Tasks to perform:
1 - Extract the passage of the procfs timestamp thread from "On 2022/7/22 11:43, Muchun" to "timestamp is incorrect.".
2 - In the procfs timestamp thread, which documentation file is said to state that the process creation time is the start_time in the stat file for the pid?

Excerpted text:

********************

Maybe I have some problem with my presentation, sorry.

I actually don't think any of these three suggestions are a good idea.
But I don't know if there is a better solution.
This RFC just wants to raise the question.

Thanks for your replies.


On 2022/7/22 11:43, Muchun Song wrote:
> On Fri, Jul 22, 2022 at 12:16 AM Luis Chamberlain <[email protected]> wrote:
>>
>> On Thu, Jul 21, 2022 at 04:16:17PM +0800, Zhang Yuchen wrote:
>>> A user has reported a problem that the /proc/{pid} directory
>>> creation timestamp is incorrect.
>>
>> The directory?
>>
>>> He believes that the directory was created when the process was
>>> started, so the timestamp of the directory creation should also
>>> be when the process was created.
>>
>> A quick glance at Documentation/filesystems/proc.rst reveals there
>> is documentation that the process creation time is the start_time in
>> the stat file for the pid. It makes absolutely no mention of the
>> directory creation time.
>>
>
> Hi Luis,
>
> Right.
>
>> The directory creation time has been the way it is since linux history [0]
>> commit fdb2f0a59a1c7 ("[PATCH] Linux-0.97.3 (September 5, 1992)) and so this
>> has been the way .. since the beginning.
>>
>> [0] https://git.kernel.org/pub/scm/linux/kernel/git/history/history.git/
>>
>> The last change was by Deepa to correct y2038 considerations through
>> commit 078cd8279e659 ("fs: Replace CURRENT_TIME with current_time() for
>> inode timestamps").
>>
>> Next time you try to report something like this please be very sure
>> to learn to use git blame, and then git blame foo.c <commit-id>~1 and
>> keep doing this until you get to the root commit, this will let you
>> determine *how long has this been this way*. When you run into a
>> commit history which lands to the first git commit on linux you can
>> use the above linux history.git to go back further as I did.
>>
>
> A good instruction for a newbie.
>
>>> The file timestamp in procfs is the timestamp when the inode was
>>> created. If the inode of a file in procfs is reclaimed, the inode
>>> will be recreated when it is opened again, and the timestamp will
>>> be changed to the time when it was recreated.

********************

Recorded data:
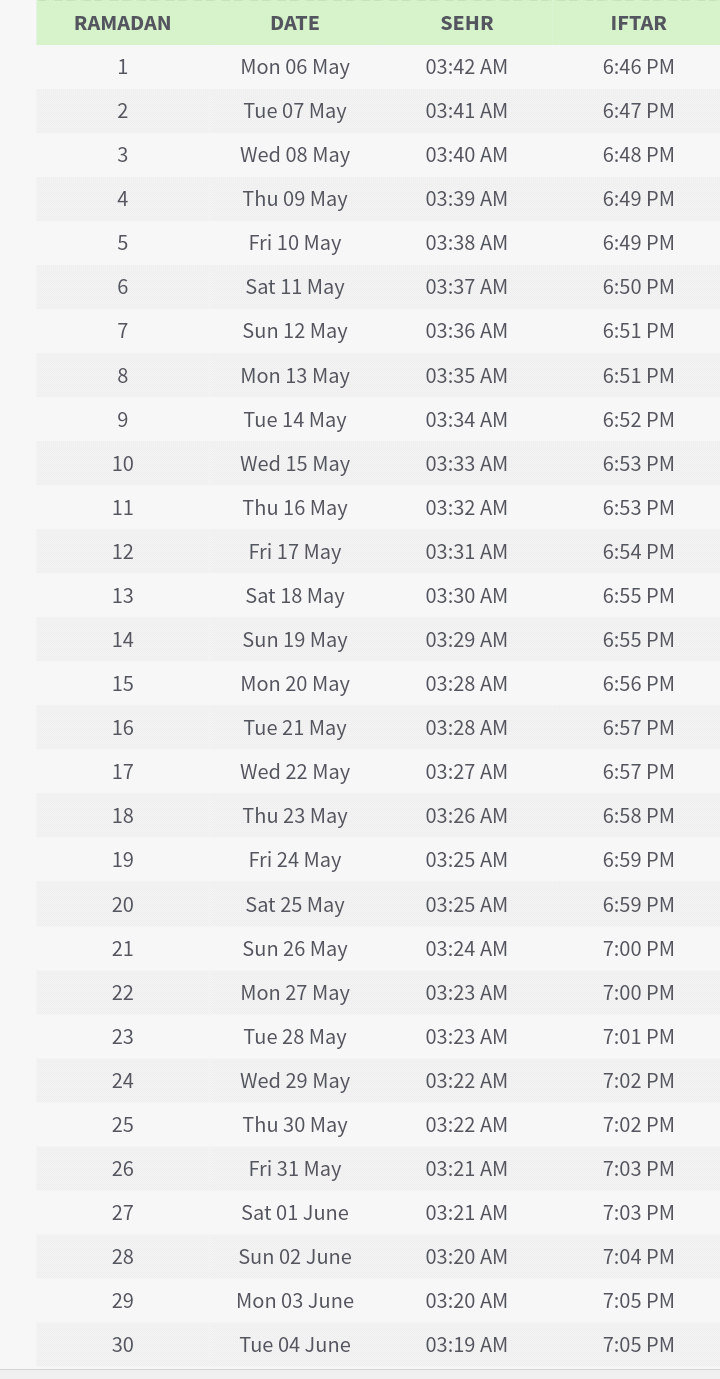The width and height of the screenshot is (720, 1379).
Task: Click the 03:42 AM Sehr time
Action: tap(467, 67)
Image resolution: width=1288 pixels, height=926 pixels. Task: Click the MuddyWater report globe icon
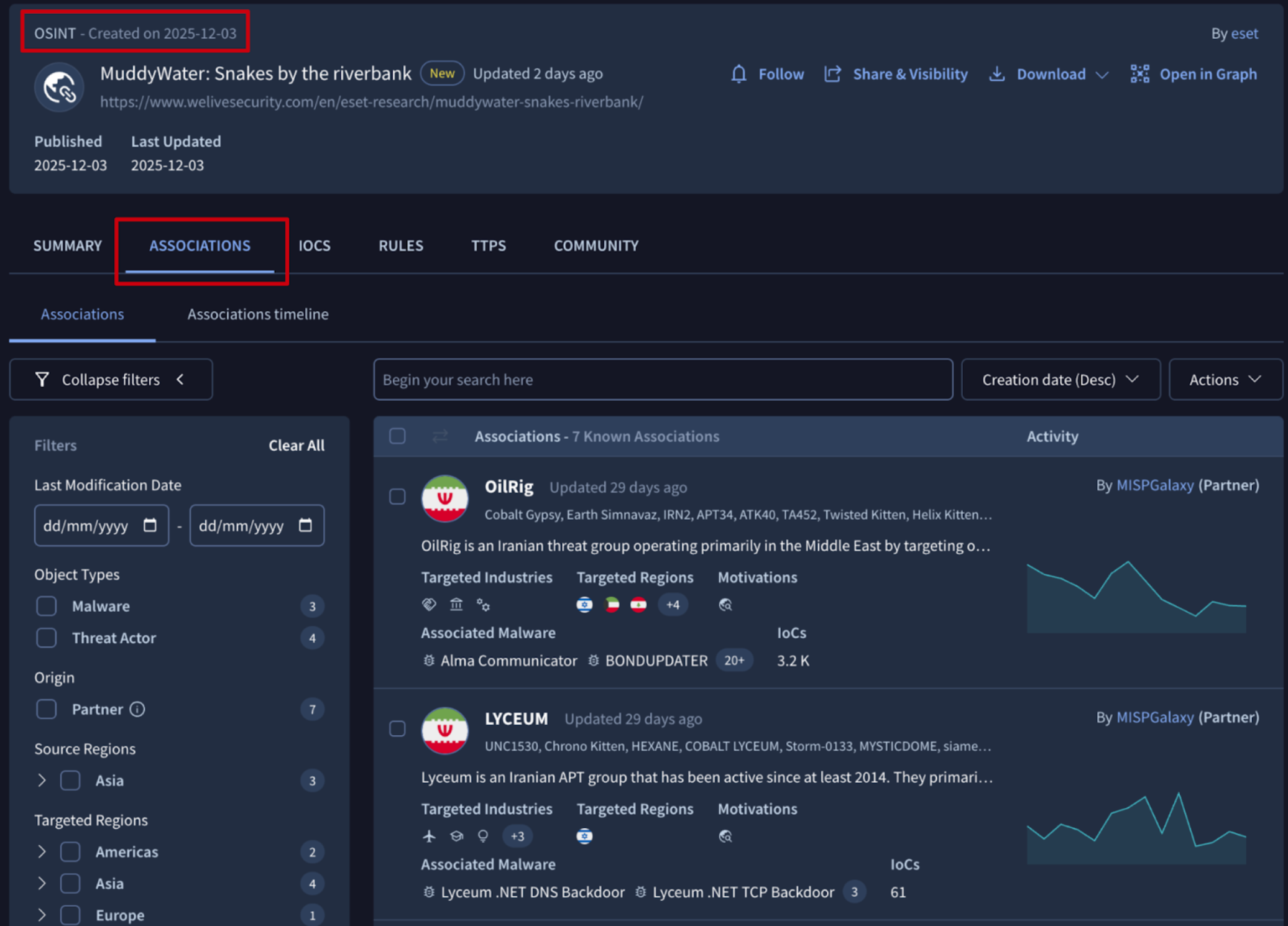(x=59, y=87)

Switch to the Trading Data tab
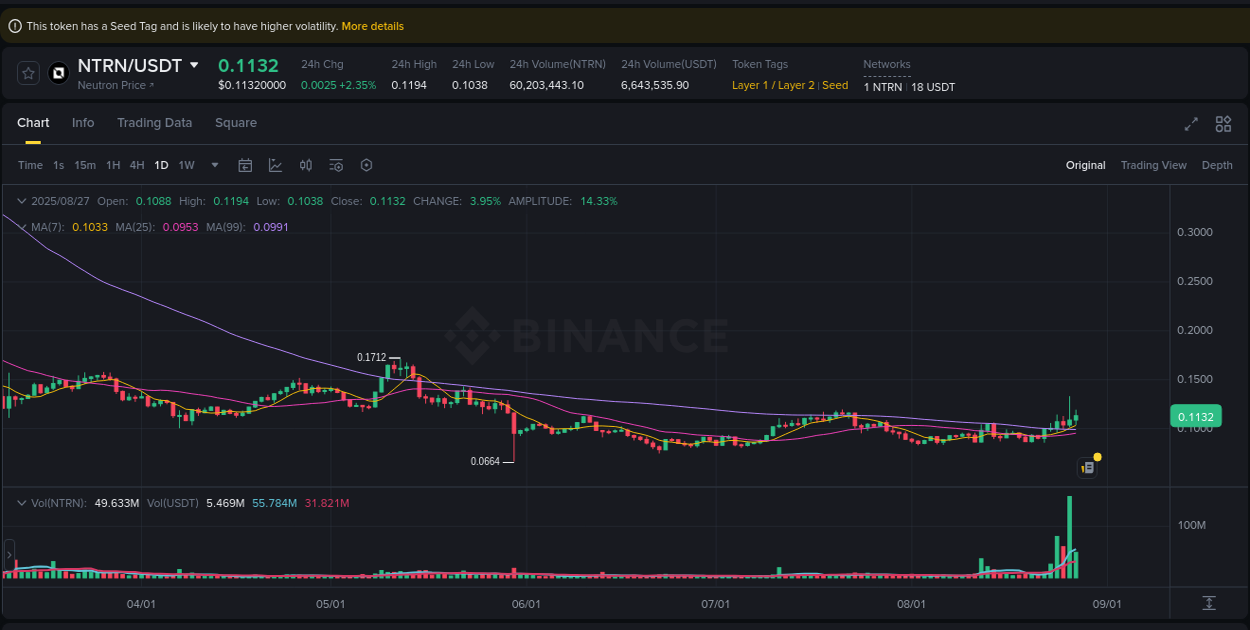pos(154,123)
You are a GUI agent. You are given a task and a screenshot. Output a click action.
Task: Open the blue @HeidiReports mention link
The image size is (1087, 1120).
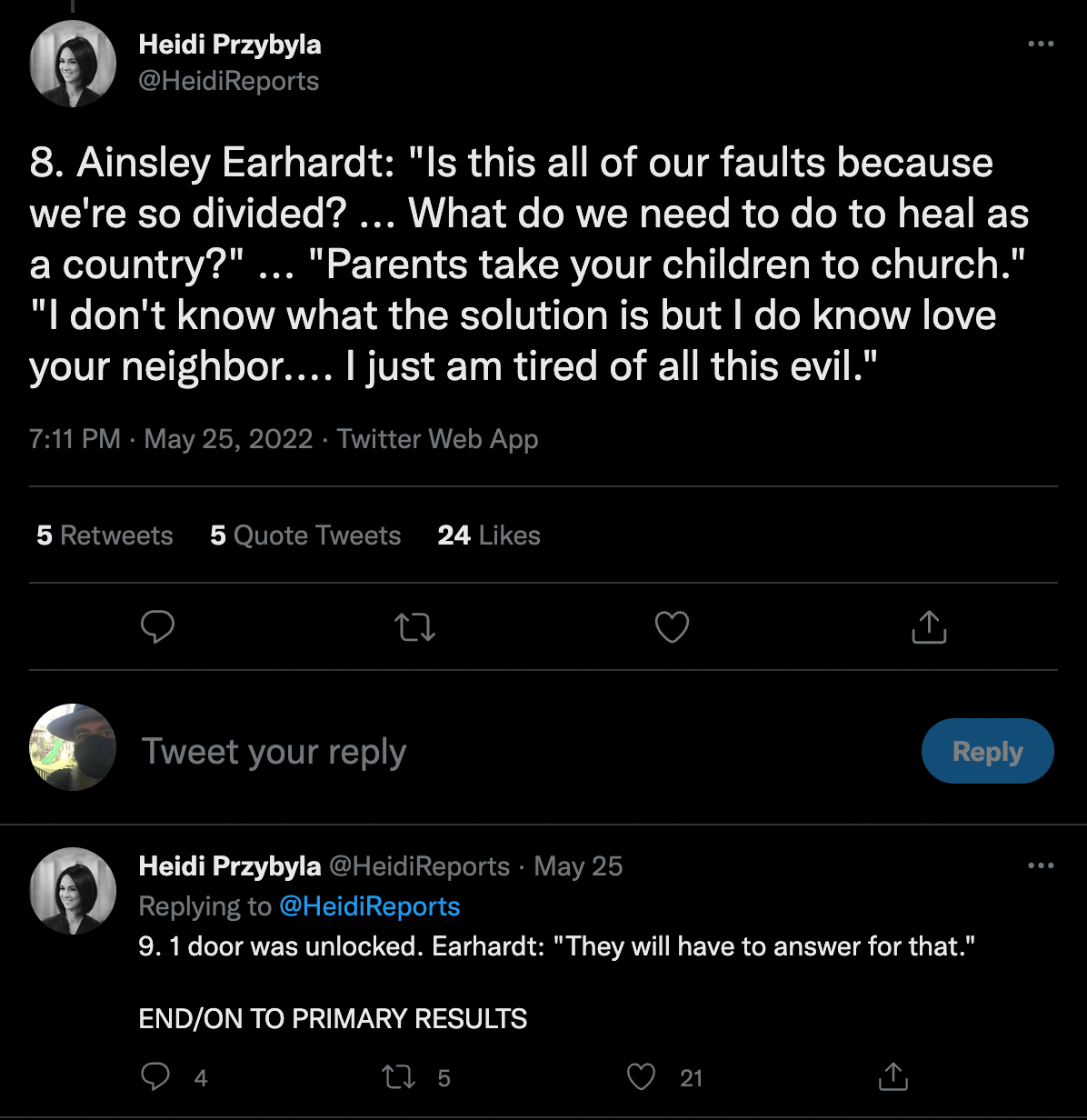pyautogui.click(x=369, y=906)
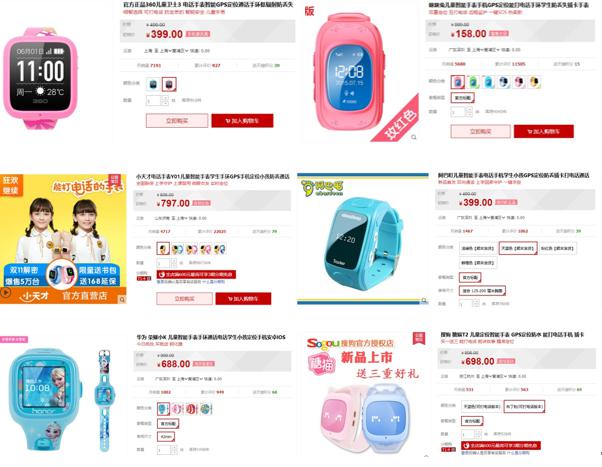The width and height of the screenshot is (602, 467).
Task: Pick the green watch color for the ¥158 item
Action: [x=473, y=82]
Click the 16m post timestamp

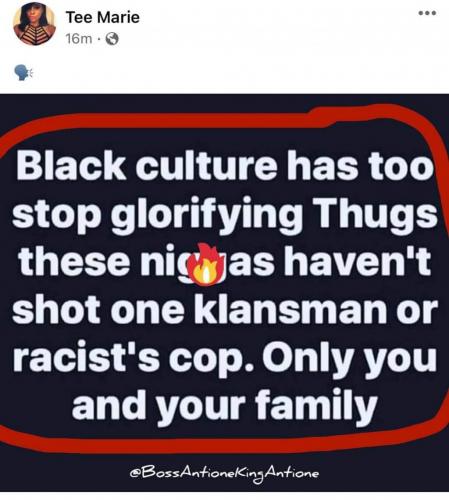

********************

Solutions below:
1 -
On 2022/7/22 11:43, Muchun Song wrote:
> On Fri, Jul 22, 2022 at 12:16 AM Luis Chamberlain <[email protected]> wrote:
>>
>> On Thu, Jul 21, 2022 at 04:16:17PM +0800, Zhang Yuchen wrote:
>>> A user has reported a problem that the /proc/{pid} directory
>>> creation timestamp is incorrect.

2 - Documentation/filesystems/proc.rst